Sell side analysts are often the ones responsible for the announcements on financial news.
They are generally responsible for creating reports on several companies that get distributed to clients as market intelligence.
These reports then make it onto financial news media soon thereafter as a byproduct.
This research is part of the service offered by members of the sell side. And it would generally be categorised as marketing since it gathers interest in particular companies.
Research analysts may put out more reports than normal for companies who have engaged their services to sell assets to the public. But there are usually scheduled reports that go out.
Sell side analysts will have markers like price points and financial estimates that point to the overall health of a company. But note that much of the information available to them is also available to the public.

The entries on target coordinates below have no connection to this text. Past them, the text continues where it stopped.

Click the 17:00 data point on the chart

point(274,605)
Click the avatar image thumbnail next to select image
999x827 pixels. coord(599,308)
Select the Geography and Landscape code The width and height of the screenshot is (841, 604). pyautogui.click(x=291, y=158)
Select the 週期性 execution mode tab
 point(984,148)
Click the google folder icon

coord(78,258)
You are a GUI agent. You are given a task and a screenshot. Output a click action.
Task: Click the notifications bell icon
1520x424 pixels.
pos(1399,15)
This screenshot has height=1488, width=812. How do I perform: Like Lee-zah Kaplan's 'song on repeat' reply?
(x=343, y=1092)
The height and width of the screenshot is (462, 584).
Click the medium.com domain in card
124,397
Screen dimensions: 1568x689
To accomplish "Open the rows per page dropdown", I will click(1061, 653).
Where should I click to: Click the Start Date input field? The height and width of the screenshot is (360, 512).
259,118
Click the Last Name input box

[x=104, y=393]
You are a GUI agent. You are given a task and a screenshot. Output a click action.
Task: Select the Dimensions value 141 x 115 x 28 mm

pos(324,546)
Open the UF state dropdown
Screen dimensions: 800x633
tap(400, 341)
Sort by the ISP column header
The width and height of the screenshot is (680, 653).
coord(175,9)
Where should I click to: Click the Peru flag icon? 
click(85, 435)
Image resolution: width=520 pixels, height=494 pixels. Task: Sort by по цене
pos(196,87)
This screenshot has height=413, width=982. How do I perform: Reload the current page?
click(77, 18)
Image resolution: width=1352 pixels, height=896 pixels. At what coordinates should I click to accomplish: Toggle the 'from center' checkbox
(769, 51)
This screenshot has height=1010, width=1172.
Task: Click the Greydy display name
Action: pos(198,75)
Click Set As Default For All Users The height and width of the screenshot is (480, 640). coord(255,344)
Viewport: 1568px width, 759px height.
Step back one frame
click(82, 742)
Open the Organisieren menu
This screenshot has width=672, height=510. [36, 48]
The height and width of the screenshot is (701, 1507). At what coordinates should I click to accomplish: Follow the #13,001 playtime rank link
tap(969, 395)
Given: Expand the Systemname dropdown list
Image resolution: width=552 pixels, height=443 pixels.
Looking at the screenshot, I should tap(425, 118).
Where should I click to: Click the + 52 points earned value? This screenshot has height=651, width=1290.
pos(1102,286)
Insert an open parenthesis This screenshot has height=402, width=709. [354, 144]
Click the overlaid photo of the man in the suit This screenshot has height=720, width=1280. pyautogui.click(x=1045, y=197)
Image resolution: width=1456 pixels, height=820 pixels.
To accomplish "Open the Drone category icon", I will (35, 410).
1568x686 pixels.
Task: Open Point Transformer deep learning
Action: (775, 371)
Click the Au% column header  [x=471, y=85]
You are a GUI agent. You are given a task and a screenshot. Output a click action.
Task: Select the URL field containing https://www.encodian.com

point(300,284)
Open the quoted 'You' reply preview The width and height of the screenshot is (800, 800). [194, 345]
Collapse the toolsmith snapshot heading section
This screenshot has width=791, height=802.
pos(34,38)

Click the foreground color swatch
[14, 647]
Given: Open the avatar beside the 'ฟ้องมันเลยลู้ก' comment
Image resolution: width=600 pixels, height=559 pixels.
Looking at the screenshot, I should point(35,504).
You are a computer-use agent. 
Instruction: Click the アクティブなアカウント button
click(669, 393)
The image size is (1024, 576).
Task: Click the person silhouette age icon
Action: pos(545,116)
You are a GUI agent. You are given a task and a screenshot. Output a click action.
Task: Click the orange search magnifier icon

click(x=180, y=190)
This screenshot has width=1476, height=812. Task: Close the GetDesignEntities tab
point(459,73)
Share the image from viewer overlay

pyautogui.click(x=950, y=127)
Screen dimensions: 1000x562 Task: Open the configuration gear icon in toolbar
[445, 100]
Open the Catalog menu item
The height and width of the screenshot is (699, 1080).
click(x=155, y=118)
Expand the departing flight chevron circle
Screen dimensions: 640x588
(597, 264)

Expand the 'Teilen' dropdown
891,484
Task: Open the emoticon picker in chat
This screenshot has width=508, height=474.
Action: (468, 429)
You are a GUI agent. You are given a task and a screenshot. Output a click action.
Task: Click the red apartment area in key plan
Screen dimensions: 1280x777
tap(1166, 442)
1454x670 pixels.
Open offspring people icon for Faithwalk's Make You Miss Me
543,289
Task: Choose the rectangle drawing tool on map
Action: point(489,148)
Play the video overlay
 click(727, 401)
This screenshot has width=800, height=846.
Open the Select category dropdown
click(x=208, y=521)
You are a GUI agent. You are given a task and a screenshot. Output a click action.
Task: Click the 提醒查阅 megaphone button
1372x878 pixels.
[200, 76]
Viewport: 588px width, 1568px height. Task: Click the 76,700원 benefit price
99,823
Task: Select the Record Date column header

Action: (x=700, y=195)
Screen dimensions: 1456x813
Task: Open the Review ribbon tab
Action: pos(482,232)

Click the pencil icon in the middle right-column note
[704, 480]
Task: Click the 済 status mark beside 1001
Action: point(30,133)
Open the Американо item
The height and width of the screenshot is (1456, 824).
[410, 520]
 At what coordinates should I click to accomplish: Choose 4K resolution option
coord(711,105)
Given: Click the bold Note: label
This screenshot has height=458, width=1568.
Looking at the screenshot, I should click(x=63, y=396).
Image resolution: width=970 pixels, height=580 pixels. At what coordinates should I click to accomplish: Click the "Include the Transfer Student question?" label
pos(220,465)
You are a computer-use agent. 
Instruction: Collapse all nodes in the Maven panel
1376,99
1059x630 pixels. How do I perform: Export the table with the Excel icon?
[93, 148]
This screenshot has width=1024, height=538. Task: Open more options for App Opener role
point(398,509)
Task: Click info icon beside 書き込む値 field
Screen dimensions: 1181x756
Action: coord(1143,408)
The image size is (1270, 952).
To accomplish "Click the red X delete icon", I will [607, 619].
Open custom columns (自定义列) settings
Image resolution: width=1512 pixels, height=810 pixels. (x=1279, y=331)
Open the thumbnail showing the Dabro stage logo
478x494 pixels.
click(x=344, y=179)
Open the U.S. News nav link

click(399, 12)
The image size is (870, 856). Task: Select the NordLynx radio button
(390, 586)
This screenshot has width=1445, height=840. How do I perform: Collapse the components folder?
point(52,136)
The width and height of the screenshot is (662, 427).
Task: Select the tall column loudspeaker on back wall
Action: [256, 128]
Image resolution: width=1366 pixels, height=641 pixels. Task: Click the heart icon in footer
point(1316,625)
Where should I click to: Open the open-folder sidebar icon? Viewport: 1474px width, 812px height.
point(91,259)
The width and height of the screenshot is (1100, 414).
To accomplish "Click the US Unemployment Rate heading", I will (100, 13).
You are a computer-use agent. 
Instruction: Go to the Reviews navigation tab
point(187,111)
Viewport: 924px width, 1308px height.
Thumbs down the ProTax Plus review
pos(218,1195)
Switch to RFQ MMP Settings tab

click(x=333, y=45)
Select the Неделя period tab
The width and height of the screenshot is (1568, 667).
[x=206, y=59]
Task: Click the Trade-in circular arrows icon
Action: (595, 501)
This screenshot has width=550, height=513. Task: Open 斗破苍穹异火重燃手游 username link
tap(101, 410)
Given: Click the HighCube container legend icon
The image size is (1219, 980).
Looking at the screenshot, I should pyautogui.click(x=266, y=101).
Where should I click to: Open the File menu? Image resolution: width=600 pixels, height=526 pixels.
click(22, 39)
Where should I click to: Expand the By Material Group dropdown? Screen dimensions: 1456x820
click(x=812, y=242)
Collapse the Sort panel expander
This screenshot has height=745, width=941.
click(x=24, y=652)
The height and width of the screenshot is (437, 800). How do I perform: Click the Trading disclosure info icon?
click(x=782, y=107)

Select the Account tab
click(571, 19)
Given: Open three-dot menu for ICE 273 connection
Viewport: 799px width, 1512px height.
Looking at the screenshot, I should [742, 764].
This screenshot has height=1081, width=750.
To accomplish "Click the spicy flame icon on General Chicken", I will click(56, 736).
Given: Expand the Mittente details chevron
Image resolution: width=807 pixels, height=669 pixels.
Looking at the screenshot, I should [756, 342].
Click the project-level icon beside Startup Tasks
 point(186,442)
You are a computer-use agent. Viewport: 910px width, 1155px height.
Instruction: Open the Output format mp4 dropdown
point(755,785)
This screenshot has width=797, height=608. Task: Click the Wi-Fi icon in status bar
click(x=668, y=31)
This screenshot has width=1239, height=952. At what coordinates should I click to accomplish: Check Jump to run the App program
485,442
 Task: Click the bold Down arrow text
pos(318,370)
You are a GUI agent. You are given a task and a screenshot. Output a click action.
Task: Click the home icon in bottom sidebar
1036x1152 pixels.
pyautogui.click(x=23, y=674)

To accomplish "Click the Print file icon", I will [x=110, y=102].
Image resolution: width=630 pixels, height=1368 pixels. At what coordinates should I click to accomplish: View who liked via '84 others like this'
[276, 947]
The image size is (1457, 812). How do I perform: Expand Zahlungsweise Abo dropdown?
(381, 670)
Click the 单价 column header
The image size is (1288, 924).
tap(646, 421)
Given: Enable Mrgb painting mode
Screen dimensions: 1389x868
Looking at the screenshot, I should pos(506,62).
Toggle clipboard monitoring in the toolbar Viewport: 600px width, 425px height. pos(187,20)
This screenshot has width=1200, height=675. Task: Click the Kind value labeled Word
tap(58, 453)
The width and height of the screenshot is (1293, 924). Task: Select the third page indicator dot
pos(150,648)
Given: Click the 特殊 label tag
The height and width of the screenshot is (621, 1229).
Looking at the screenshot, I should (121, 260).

This is, of course, different during an IPO where a sell side equity research analyst may have access to private information (which will later become public).
Understanding the data that sell side analysts use can actually help as well, but it takes study and practice to be able to turn that data into investment decisions.
Is Goldman Sachs Buy Side or Sell Side?
Many people think that Goldman Sachs is solely a member of the sell side, however this isn’t true. Goldman Sachs does, indeed, deal primarily with sell side service and liquidity operations for the market. But it is a very large bank that has many parts.
Goldman Sachs includes Goldman Sachs Asset Management, which is a buy side firm group that usually caters to high-net-worth (HNW) and even ultra-high-net-worth individuals.
Many of the large institutional banks you’ve heard of – be that Morgan Stanley, JP Morgan, or others – will offer services to both the buy side and the sell side.
While it might seem willfully confusing at first, you will be able to quickly tell the difference between Goldman Sachs and Goldman Sachs Asset Management, for example, once you understand the difference between the buy side and the sell side.
Is Buy Side vs Sell Side Different For M&A?
The world of mergers and acquisitions (M&A) is mostly nestled deep within the sell side.
However, be forewarned that, should you stumble across information regarding specifics of a merger, the deal itself will refer to one party as the buy side and one party as the sell side.
Broadly speaking though, M&A has little to do with the buy side as far as actually implementing a merger or acquisition goes.
The due diligence, paperwork, pitching, etc, is – for the most part – done by the sell side.
What’s Next – Buy Side vs Sell Side
Hopefully, you now know the key differences between buy side vs sell side.
As a quick summary, the buy side represents any entity that engages in the financial markets for the purpose of investing money.
This would include retail investors, asset managers, hedge funds, or investment firms.
By contrast, the sell side represents the organisations that make, market, distribute, and sell financial assets to the public on behalf of corporations and similar entities.
Corporations work with the sell side for the purpose of generating capital in the form of issuing new stock or bonds.
These are relatively simple concepts, but the important aspect is that both sides have analysts, and they have different objectives.
Understanding the difference can help you make better investment decisions and gather the correct data.